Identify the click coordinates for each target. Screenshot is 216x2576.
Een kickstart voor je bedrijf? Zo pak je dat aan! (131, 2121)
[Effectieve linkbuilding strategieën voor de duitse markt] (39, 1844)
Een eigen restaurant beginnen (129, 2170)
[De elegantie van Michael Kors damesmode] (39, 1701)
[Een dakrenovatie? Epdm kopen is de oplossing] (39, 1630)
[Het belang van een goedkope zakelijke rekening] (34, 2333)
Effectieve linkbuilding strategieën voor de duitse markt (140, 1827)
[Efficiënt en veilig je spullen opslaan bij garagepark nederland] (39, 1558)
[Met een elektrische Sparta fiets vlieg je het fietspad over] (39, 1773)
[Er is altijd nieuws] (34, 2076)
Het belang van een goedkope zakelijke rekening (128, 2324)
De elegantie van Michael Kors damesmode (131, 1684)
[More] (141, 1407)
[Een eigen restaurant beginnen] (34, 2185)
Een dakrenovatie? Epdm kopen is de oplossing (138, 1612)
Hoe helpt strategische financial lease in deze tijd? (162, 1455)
==
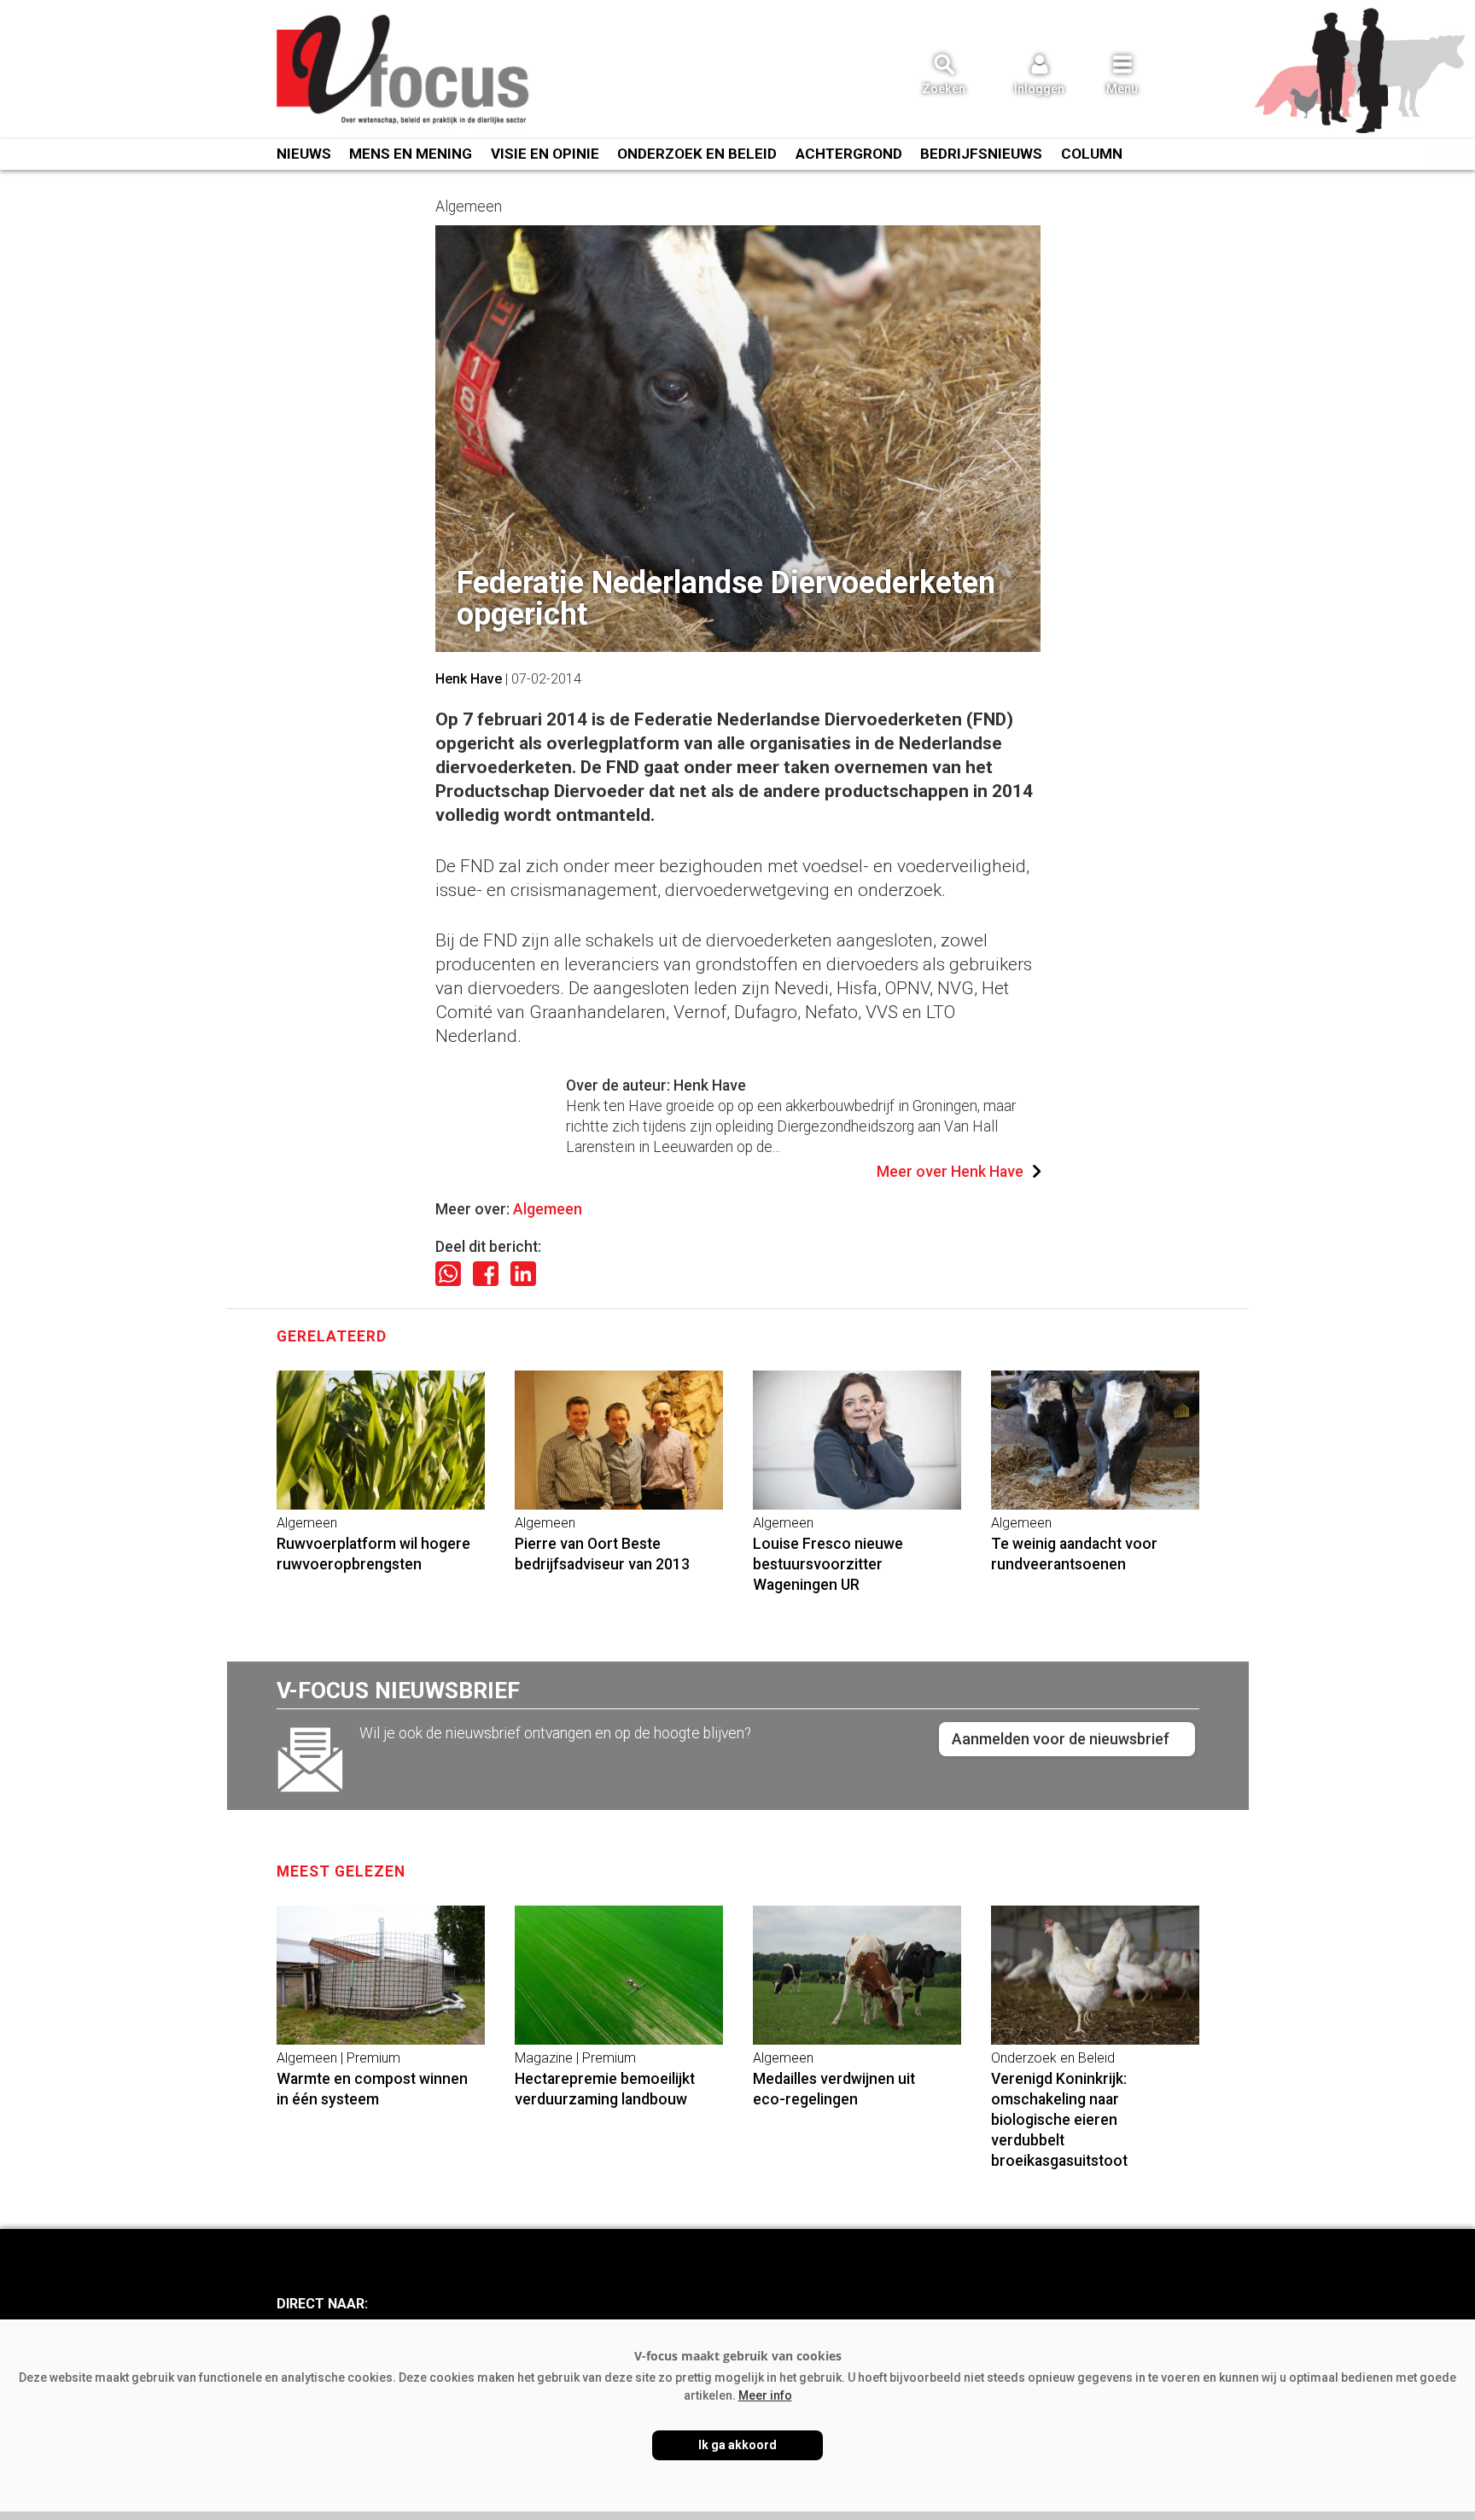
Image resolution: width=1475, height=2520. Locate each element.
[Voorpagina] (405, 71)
==
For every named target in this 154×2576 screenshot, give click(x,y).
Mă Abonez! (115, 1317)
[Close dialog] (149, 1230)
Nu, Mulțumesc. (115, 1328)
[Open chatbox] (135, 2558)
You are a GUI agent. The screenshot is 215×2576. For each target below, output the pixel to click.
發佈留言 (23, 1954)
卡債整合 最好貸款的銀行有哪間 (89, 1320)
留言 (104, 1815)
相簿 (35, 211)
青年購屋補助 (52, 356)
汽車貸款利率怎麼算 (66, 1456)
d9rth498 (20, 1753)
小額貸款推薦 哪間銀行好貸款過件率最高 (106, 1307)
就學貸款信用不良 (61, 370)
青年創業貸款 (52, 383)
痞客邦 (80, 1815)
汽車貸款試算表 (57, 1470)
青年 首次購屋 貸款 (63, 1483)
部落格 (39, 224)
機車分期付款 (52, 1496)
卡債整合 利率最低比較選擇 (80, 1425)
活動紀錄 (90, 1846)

Work request => Look above for the line holding "汽車貸款試算表 (57, 1470)" and the line holding "活動紀錄 (90, 1846)". Retype both, and every line between them, word for word and nothing else.

Output for this exercise =>
汽車貸款試算表 (57, 1470)
青年 首次購屋 貸款 (63, 1483)
部落格 (39, 224)
機車分期付款 (52, 1496)
卡債整合 利率最低比較選擇 (80, 1425)
活動紀錄 (90, 1846)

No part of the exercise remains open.